Saturday, April 26, 2014

Saturday, April 19, 2014

Saturday, April 12, 2014

Trieste


The Professor took this in Trieste, Italy.  I cropped it.  I think we make a good team.  What do you think?

Friday, April 11, 2014

Grandfather clock costume

For this grandfather clock, we used cardboard, a dowel, and a clock.  We used gold duct tape to cover the cardboard end of the pendulum.  While this isn't a very convenient costume (sitting and maneuvering are tricky) Young A did get his working clock costume that he wanted.

Thursday, April 10, 2014

Update

Last Friday I followed the scriptural advice found in Matthew, "Wherefore if thy hand or thy foot offend thee, cut them off, and cast them from thee."  However, as my offensive gallbladder was not readily accessible, I had someone else do the plucking.

We are doing well.  The Professor's saintly (she will protest this apt adjective) mother has come to our rescue.  She also has been following the injunctions of the scriptures.  She has been "impart(ing) of (her) substance to the poor...according to that which (s)he hath, such as feeding the hungry, clothing the naked, visiting the sick and administering to their relief...according to their wants."  She's thrown in some diapering of the odiferous, reading to the bored, and cleaning of the bedrooms (a miracle worthy of any aspiring saint).

I have been working hard at not working.  Sometimes this takes great effort.  (At other times, I'm a natural.)  Now that my tummy is healing and my cough is subsiding, I'm doing well.  (For the record, abdominal surgery and a cough/cold that interferes with sleep are a bit of synergistic misery.)

Now I'm at the confusing part of recovery.  I feel much better, but not 100%.  I'm not quite sure how much to do and how long to play the recovering invalid.  Thankfully, my own personal miracle worker is leaving me well stocked, in a clean house, with the laundry done.  We are very grateful.

Sunday, April 6, 2014

From February 2008

(I found this recently.  It seemed appropriate.)

Who am I? Some days I wonder, as I struggle through the dark.
I cannot feel; I cannot see. The clouds around are just too much.

When they break, the sun comes shining.

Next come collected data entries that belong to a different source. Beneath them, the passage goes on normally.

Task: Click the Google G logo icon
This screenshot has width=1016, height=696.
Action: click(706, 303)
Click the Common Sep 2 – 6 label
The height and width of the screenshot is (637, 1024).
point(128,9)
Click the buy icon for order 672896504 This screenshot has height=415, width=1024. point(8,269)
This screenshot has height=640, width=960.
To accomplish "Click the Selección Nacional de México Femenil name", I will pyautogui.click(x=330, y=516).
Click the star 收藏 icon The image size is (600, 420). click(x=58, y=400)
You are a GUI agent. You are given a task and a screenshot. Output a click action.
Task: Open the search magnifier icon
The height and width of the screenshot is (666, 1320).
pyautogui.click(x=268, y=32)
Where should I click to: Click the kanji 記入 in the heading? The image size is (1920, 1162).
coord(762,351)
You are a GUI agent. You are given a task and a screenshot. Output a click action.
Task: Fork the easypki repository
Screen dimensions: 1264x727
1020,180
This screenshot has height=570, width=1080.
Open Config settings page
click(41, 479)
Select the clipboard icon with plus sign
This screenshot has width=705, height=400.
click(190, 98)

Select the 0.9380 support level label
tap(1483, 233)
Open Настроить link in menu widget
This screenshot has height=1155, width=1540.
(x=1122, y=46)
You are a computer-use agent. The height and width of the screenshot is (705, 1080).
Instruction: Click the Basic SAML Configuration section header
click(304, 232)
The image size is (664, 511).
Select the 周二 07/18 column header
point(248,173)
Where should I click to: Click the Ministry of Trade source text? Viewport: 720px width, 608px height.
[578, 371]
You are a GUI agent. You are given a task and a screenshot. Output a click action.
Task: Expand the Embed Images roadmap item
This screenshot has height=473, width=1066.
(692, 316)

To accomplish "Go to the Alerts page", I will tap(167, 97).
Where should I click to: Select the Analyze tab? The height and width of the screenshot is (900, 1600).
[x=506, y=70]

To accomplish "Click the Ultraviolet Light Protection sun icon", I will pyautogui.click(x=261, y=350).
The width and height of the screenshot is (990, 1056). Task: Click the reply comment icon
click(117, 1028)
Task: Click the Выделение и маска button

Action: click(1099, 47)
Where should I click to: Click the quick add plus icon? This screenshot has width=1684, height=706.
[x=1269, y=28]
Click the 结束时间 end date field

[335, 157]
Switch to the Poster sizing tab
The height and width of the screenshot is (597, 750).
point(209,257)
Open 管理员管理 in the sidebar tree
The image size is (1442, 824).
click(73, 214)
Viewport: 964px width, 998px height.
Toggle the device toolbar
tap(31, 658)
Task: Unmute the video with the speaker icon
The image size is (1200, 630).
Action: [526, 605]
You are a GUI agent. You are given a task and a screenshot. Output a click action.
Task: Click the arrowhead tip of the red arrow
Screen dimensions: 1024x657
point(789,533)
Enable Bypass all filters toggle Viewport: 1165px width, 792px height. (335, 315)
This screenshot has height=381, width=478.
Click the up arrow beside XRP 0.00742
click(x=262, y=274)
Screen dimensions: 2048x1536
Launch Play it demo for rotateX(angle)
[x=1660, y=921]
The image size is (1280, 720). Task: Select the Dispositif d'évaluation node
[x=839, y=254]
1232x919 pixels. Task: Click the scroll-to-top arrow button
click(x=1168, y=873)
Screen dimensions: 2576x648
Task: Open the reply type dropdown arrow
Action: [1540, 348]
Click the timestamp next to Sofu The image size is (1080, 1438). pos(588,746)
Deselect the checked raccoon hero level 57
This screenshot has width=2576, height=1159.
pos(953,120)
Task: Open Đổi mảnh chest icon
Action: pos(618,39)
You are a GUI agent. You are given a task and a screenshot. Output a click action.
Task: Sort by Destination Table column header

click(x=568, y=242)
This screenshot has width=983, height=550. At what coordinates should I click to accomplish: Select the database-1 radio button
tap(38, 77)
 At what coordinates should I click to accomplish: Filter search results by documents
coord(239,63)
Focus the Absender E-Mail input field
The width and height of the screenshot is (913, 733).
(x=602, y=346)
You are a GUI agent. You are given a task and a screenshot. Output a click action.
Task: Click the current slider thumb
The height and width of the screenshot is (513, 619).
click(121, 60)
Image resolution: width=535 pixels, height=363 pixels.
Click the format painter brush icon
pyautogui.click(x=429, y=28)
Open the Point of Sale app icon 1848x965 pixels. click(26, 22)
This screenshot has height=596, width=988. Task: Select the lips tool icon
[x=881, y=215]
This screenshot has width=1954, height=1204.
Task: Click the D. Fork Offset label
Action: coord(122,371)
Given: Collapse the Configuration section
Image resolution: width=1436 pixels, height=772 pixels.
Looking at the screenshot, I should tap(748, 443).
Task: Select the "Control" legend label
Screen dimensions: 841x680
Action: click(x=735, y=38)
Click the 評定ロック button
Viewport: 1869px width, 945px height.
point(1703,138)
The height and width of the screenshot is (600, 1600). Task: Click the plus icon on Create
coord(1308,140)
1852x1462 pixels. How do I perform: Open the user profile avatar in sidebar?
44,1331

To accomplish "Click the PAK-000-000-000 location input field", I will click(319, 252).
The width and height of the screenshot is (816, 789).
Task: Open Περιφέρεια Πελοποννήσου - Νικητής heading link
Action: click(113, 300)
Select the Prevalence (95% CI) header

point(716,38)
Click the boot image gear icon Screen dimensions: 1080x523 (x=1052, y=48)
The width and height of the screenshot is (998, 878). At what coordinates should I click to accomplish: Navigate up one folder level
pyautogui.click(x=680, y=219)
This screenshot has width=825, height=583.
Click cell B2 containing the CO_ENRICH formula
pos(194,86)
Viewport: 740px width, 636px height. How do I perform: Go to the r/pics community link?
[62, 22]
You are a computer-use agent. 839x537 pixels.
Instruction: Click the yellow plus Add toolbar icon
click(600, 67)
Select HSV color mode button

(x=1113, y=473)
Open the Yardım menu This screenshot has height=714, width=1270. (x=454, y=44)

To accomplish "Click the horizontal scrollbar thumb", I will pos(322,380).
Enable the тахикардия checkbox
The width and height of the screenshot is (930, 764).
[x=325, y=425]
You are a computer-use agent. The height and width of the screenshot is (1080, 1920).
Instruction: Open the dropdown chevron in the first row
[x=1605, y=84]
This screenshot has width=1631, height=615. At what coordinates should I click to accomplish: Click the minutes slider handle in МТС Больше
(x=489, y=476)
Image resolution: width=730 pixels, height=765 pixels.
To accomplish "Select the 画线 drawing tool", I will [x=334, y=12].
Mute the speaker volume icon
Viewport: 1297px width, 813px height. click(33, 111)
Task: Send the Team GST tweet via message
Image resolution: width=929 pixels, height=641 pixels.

I remember who I am.
The Spirit's back, my joy flows o'er. I bask until gloom comes again.

Light and dark. Shadow, sun. Back and forth I seem to go.
Faith then doubt, despair then hope. I wonder who I really am.

Lord, I do not want this trouble. Lord, please take the clouds away.
Without light, I'm sure to stumble. How can I do my work today?

"Follow me," I hear my Savior. "I will send the light to thee.
Hold on tight until you see it. Know it comes for it's from me."

"When you're scared and dark and lonely, know I see through all there is.
I can see your heart; it trembles, yet it brings you here to me."

"I won't take all clouds away, for you need them to know me.
But I promise, I'll be with you. And, sometimes, you'll see the sun."